Нужно подчеркнуть: внешне жизнь Пушкина не переменилась; даже чуткий Пущин никаких перемен в поведении друга не замечает. Но заканчивается по общему лицейскому ритуалу день, Пушкин уединяется в своем 14-м нумере — и текут элегии.
Тоже характерная деталь: Пушкин уже активно печатается в журналах, но очень редкие стихи из элегического цикла были опубликованы при жизни поэта: он выговаривается для самого себя!
Только один раз поэт осенью обозначил срок разлуки — «до сладостной весны». Но чем дальше, тем отчетливее разлука воспринимается бессрочной. В лицейских стихах уже проигрывался вариант — клин вышибается клином: не получается одна любовь, можно попробовать другую. Но так могли поступать персонажи стихов поэта, себя он проверяет единственной любовью.
Движение поэтической мысли в элегиях можно уподобить колебанию большого маятника, ход которого отсчитывает не просто бытовое время, но время жизни. Движется маятник, теряя скорость, к верхней точке — и кажется, силы иссякают; еще чуть-чуть — и маятник сломается, пресечется жизнь. В песне поэта начинают звучать жалобы.
Счастлив, кто в страсти сам себе
Без ужаса признаться смеет…
Элегия
Страшно слышать такие слова из уст влюбленного, который сам не может воспринимать свою страсть «без ужаса». А как не ужасаться, если «цвет жизни сохнет от мучений!» Источник ужаса не внешний (недосягаемость объекта любви), а внутренний, поскольку неутоленная страсть воспринимается разрушительной. И тогда возникает надежда уже не на счастье — хотя бы на то, чтобы «в сердце злых страстей умолкнул глас мятежный». Надежда несбыточна, и в резерве остается только упование на смерть-избавление.
Но маятник начинает обратное движение, набирается скорость — и сквозь жалобы прорывается ликование:
Мне дорого любви моей мученье —
Пускай умру, но пусть умру любя!
Желание
Потому и пришла ассоциация с маятником, что в элегическом цикле колебания между восторгами и отчаянием ритмичны и повторяются многократно. Но восторги призрачны, а отчаяние реально. Наблюдения над прожитой жизнью, размышления над ее перспективами безотрадны.
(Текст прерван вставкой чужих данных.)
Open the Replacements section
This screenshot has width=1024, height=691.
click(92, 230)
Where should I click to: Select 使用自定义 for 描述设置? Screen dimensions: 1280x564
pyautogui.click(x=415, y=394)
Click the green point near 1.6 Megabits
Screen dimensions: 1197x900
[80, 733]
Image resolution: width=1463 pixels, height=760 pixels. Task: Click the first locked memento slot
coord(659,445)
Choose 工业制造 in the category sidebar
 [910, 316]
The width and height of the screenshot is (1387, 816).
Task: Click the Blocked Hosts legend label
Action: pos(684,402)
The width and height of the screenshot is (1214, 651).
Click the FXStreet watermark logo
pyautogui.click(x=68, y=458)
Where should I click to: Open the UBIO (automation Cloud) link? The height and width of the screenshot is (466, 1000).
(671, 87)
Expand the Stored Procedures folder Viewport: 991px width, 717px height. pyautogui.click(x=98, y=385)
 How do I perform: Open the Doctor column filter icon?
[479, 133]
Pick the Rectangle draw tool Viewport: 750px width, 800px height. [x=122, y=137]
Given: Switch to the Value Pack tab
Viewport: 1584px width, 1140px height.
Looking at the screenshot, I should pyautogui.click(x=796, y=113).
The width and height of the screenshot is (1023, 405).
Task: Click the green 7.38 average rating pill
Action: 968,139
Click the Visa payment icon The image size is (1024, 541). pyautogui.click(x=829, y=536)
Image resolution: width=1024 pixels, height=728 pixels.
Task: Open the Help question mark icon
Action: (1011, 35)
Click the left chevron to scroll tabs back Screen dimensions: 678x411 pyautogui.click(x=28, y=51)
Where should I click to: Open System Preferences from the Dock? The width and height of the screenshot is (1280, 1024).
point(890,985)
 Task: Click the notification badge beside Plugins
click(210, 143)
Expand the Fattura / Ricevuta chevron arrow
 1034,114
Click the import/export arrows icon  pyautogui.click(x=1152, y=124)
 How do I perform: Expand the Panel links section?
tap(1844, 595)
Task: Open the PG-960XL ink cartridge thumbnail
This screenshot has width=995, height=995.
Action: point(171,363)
Происходит нечто неожиданное и страшное. В сознании молодого человека исчезает средняя (зрелая и самая значительная!) часть жизни, начальная с конечной соединяется напрямую!
Ты мне велишь пылать душою:
Отдай же мне минувши дни,
И мой рассвет соедини
С моей вечернею зарею!
Стансы (Из Вольтера)
А вот восклицание в послании «Князю А. М. Горчакову» (1817): «Твоя заря — заря весны прекрасной; / Моя ж, мой друг, — осенняя заря».
Интимные стихи Пушкина позволяют лучше понять Онегина. Если его (через сходство с Пленником) Пушкин назвал человеком с преждевременной старостью души, то становится хотя бы слегка намеченным изображениетакого героя: такое состояние придумал себе сам поэт!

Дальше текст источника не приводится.